Breath specimen: non-drinking driver thought he could refuse to do roadside test
Ignorance of the law was no defence, Judge Elizabeth MacGrath told a Tipperary man who had refused to take a roadside alcohol breath test because he didn't trust the readings.
Mel Nesbitt of Cloone, Loughmore, Templemore, pleaded not guilty to a failure to supply a breath test at Derrymore, Roscrea, on Ocotber 15, 2017.
Nenagh District Court was told that Mr Nesbitt had been stopped at a mandatory alcohol test checkpoint and had refused to comply with the Garda request to give a breath specimen.
Sgt Michael Keating said the offence was a technical offence as the Gardai were entitled to ask for a breath specimen.
Mr Nesbitt told the court he had refused on the basis of media reports about false figures collated by the Gardai in relation to drink driving.
“I didn't trust the apparatus,” he said.
Mr Nesbitt said he had complied when he was brought to Templemore Garda station and, while he initially also refused to undergo a test there, a second test showed he had no alcohol in his system.
“I don't drink and drive,” he said.
However, Sgt Keating said that whatever about the figures and reports in the media in relation to Garda drink driving figures, they had nothing to do with the apparatus being at fault.
Judge MacGrath told Mr Nesbitt: “If you had taken the test it would have come back negative.
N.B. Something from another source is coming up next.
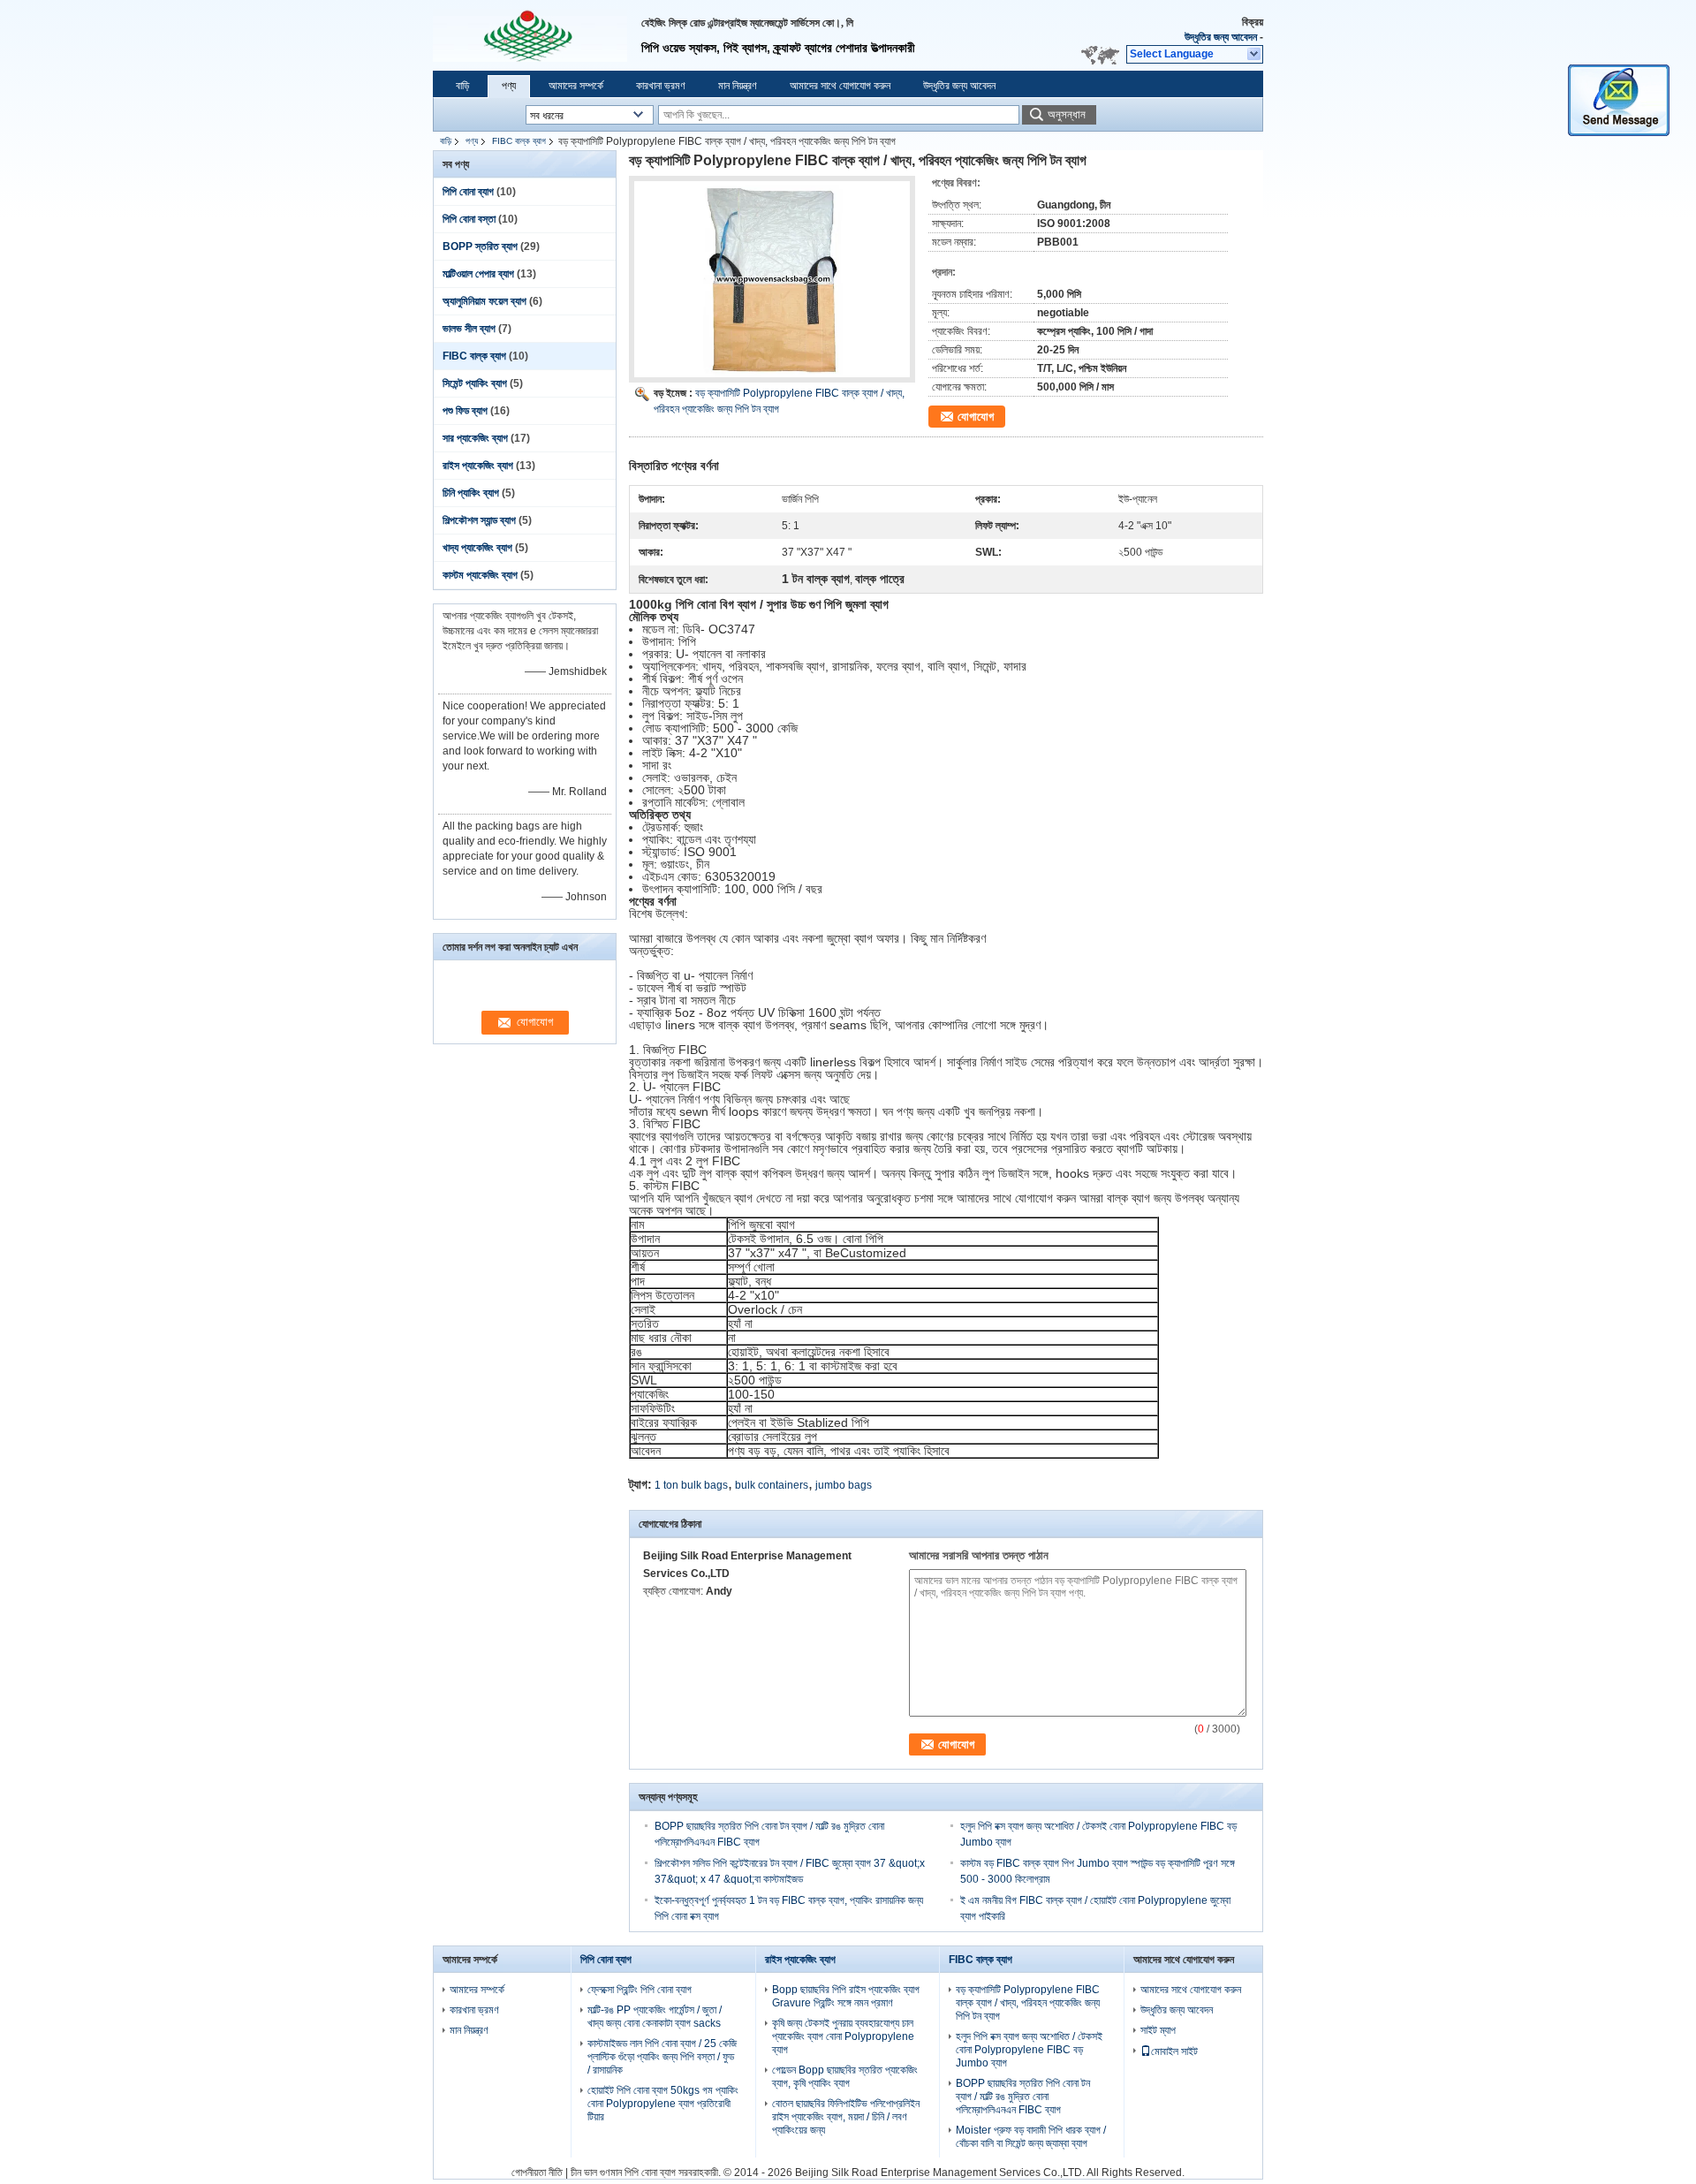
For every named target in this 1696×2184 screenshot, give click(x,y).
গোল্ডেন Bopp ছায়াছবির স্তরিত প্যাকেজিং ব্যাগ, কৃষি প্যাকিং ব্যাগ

The trouble is you can’t refuse.”
She said that Mr Nesbitt's refusal was based on a “misplaced apprehension”, but “ignorance of the law is no defence”. She noted that Mr Nesbitt had later complied at the Garda station.
“I am giving you leeway but only because you may have had doubts about the test,” she said.
However, she warned Mr Nesbitt that he was now “fully aware” that he had to comply with any Garda request and struck the charge out.